» WHAT NEEDS TO BE DONE:
Each line that includes "Colladrop" must be copied from the records.
━━━
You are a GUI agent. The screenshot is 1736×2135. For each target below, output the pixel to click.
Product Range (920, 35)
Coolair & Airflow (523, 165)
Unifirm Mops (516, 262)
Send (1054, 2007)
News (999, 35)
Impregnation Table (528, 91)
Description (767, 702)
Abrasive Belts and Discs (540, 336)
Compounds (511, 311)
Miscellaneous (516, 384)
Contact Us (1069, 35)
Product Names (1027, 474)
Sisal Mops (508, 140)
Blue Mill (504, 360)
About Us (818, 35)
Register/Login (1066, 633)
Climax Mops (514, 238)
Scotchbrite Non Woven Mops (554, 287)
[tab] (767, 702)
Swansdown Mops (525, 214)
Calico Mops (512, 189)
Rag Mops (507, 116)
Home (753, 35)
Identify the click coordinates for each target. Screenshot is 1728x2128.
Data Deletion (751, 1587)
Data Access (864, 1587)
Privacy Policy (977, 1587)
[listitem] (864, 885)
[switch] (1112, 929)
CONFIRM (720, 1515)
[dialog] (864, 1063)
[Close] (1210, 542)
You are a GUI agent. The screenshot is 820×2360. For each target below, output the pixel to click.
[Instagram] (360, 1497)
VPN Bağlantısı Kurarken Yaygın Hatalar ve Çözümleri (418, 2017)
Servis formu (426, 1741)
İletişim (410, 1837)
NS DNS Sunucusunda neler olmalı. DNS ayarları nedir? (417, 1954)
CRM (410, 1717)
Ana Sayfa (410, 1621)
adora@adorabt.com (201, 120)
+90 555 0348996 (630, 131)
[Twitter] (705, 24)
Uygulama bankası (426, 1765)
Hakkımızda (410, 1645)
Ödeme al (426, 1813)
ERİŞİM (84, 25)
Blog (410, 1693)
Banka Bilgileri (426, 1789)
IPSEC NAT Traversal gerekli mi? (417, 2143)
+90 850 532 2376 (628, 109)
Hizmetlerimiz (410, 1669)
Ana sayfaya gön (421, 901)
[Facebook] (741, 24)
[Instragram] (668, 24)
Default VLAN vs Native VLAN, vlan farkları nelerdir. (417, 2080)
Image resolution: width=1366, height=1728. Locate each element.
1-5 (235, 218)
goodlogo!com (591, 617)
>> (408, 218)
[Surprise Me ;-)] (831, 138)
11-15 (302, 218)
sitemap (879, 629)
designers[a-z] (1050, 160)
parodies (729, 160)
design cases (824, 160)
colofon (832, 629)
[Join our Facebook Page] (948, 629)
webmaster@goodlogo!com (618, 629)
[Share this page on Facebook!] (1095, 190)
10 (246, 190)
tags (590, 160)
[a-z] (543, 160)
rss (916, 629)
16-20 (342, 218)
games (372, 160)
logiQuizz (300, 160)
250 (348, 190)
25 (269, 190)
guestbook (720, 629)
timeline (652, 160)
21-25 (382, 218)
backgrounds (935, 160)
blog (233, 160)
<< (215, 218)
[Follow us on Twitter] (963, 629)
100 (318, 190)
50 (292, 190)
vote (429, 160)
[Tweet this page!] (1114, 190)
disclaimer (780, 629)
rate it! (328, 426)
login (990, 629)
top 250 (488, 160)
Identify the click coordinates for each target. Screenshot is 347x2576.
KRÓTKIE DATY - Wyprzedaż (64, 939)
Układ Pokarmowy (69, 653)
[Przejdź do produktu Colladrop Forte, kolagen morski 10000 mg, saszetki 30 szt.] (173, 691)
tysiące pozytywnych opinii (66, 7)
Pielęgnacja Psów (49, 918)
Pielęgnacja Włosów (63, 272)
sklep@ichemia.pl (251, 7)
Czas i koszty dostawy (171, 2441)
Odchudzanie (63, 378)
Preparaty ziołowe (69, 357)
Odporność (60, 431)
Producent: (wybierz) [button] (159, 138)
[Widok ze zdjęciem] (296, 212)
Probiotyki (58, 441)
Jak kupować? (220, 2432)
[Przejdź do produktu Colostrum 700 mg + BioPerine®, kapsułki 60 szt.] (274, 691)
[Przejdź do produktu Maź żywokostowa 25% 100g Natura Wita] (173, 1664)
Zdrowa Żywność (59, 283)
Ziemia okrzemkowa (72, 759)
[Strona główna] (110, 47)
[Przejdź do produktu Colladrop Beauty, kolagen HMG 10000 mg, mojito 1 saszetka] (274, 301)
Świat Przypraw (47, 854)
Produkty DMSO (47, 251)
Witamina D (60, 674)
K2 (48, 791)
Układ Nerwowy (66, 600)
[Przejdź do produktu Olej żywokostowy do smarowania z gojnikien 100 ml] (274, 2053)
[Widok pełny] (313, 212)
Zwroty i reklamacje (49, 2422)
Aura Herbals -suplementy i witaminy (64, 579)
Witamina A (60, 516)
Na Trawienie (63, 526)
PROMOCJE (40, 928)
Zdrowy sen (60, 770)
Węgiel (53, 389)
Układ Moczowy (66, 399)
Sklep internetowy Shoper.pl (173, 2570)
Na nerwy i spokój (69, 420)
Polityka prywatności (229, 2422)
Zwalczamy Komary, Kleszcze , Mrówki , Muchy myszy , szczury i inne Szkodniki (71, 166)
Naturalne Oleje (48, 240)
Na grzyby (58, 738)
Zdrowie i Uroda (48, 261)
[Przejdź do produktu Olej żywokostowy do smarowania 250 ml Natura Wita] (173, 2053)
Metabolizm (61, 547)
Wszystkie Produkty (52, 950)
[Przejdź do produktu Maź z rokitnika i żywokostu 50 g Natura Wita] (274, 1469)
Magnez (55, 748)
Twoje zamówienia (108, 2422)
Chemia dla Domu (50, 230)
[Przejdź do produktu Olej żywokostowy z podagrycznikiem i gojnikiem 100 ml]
━━━
» YOUR RESPONSE:
[Przejdź do produktu Colladrop Forte, kolagen morski 10000 mg, saszetki 30 szt.] (173, 691)
[Przejdź do produktu Colladrop Beauty, kolagen HMG 10000 mg, mojito 1 saszetka] (274, 301)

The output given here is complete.